Posted on April 6, 2017 | Posted in Lawyers' Issues

A law firm, acting for a plaintiff, performs the bulk of the work on a file. After a dispute with the client arises, or perhaps before, the law firm finds that it is fired and that another law firm has taken over the file. The law firm has grave doubts whether the client will voluntarily pay the firm for the work it did, regardless of whether the retainer was on contingency or hourly basis. What does the law firm do? Get a charging order. We discuss two cases in which a law firm did exactly that: Dalcor Inc. v. Unimac 2017 ONSC 945 (SCJ) and Fancy Barristers, PC v. Morse Shannon, LLP 2017 ONCA 82.

What is it?

As stated by Justice Perell in another case, “a charging order is a statutorily-based proprietary right of a lawyer to claim property owned by a client or former client when the lawyer’s acts were instrumental in recovering the property. The charging order or charging lien is for the lawyer’s fees, costs and disbursements in the proceeding.”

There are two charging remedies. The first is a statutory remedy under section 34 of the Solicitors Act. It states the following: “Where a solicitor has been employed to prosecute or defend a proceeding in the Superior Court of Justice, the court may, on motion, declare the solicitor to be entitled to a charge on the property recovered or preserved through the instrumentality of the solicitor for the solicitor’s fees, costs, charges and disbursements in the proceeding.”

What do you need to prove? “To obtain a charging order or charging lien, a lawyer must demonstrate that: (a) the fund, or property, is in existence at the time the order is granted; (b) the property was recovered or preserved through the instrumentality of the lawyer; and (c) there must be some evidence that the client cannot or will not pay the lawyer’s fees.”

The second remedy has been referred to as a “manifestation of the inherent jurisdiction of common law courts and courts of equity” allowing the courtsto charge assets recovered or preserved through the instrumentality of a lawyer for a client.”

Agency

Fancy Barristers (you have to love the name) is topical, particularly given the recent controversy dealing with personal injury referrals.

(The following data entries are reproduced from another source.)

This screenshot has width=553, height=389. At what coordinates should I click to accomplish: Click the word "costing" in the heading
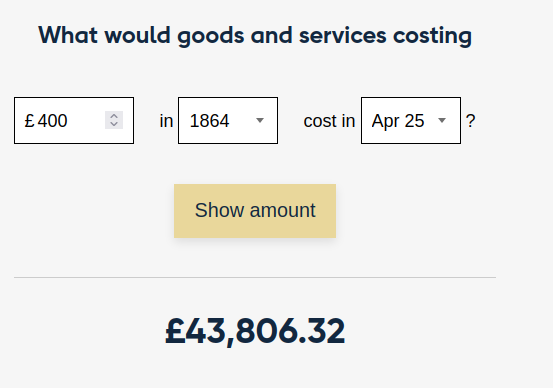[x=432, y=37]
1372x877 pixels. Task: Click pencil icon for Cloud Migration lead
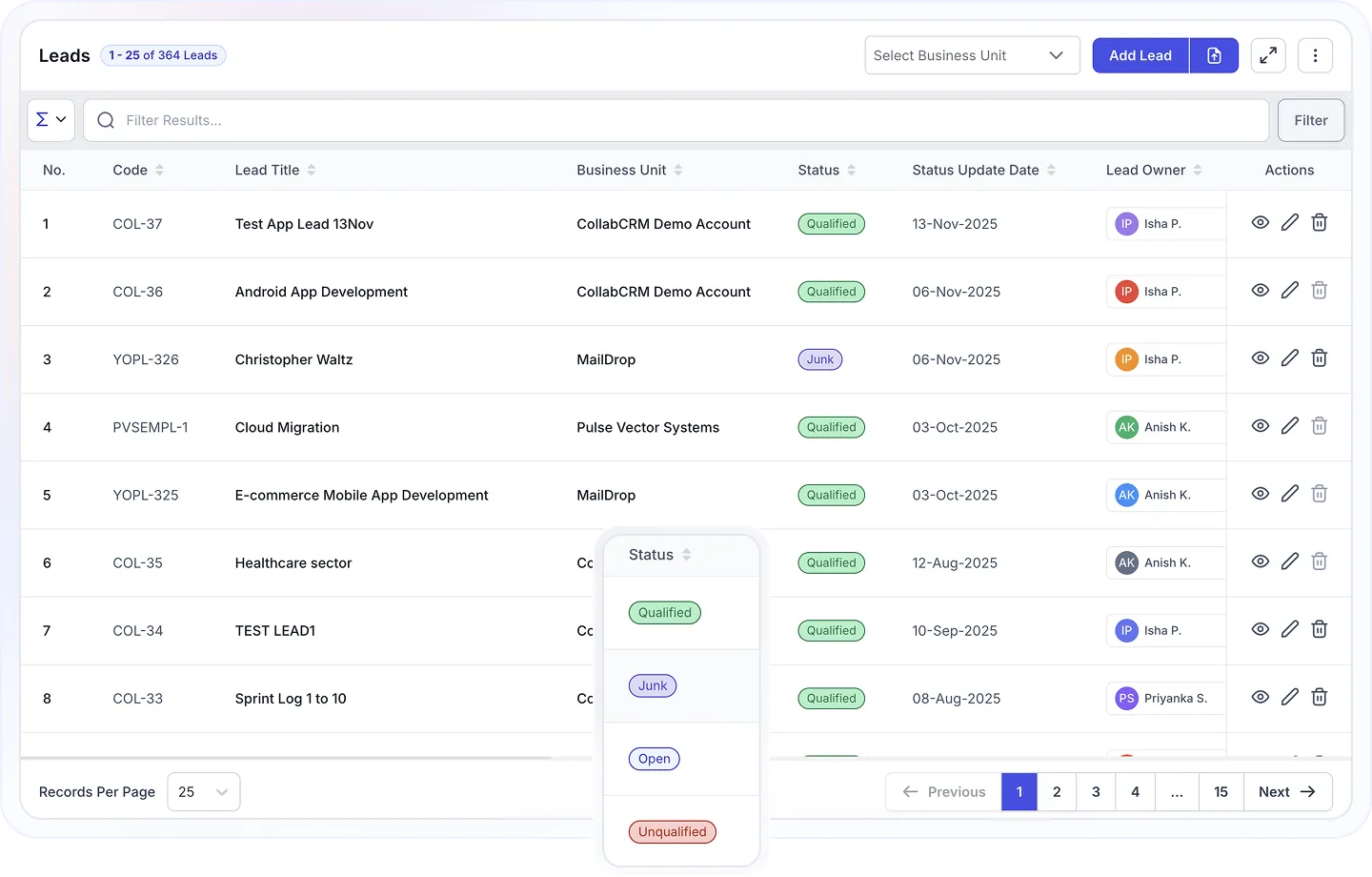point(1289,426)
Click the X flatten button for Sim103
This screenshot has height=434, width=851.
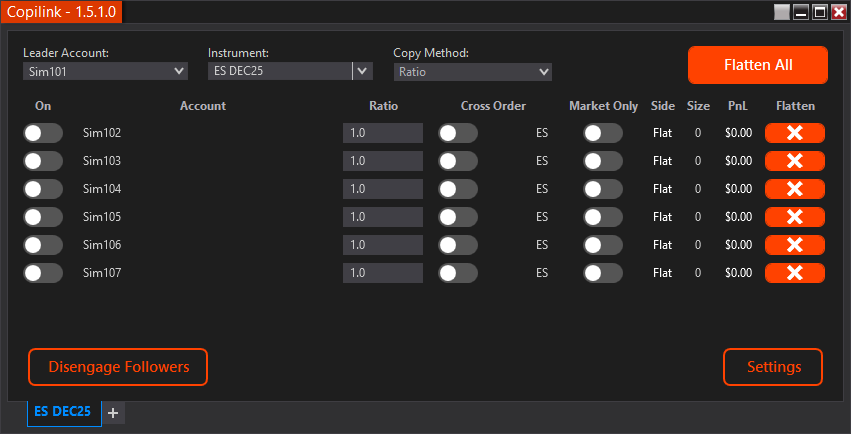pyautogui.click(x=794, y=161)
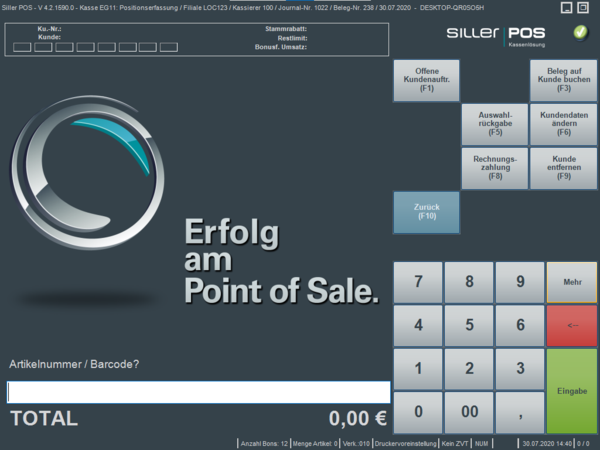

Law firm #1 had the initial relationship with the client; it entered into a contingency agreement in which it was to receive 25% of the clients’ recovery plus party and party costs and disbursements (as an aside, this arrangement does not seem to be enforceable because of the manner in which it deals with costs – but that issue is not the subject of this discussion). Law firm #1 then retained law firm #2 on an agency basis to actually perform the work. The two firms agreed to equally split the fees ultimately to be received.

After law firm #2 performed a significant amount of work, the relationship between the two law firms deteriorated and law firm #1 terminated the agency agreement. It did not pay law firm #2 for any of its time or disbursements, both of which were substantial. It did not even provide an undertaking to pay law firm #2 out of any eventual proceeds from the action.

Law firm #2 applied for a charging order under section 34 of the Solicitors Act. The application judge granted the application, ordering that when any funds (ultimately changed to fees, not funds) were received from the action, they were to be paid into court until the respective entitlements of law firm #1 and law firm #2 were determined. Law firm #1 appealed.

Chose in Action

The difference in this scenario and others that we have seen is that there was no property or money actually being received from the action; indeed, there was no indication whether there would ever be property or money being received from the action. This did not bother the Court of Appeal at all. It held that the property was a chose in action and it therefore existed at the time that the charging order was granted.

The Court noted that law firm #2 was (i) employed to prosecute litigation, (ii) the funds (i.e. the chose in action) would be recovered through the instrumentality of the law firm, and (iii) there was evidence that the account of law firm #2 would not be paid. The tests for a charging order were therefore satisfied and the appeal was dismissed.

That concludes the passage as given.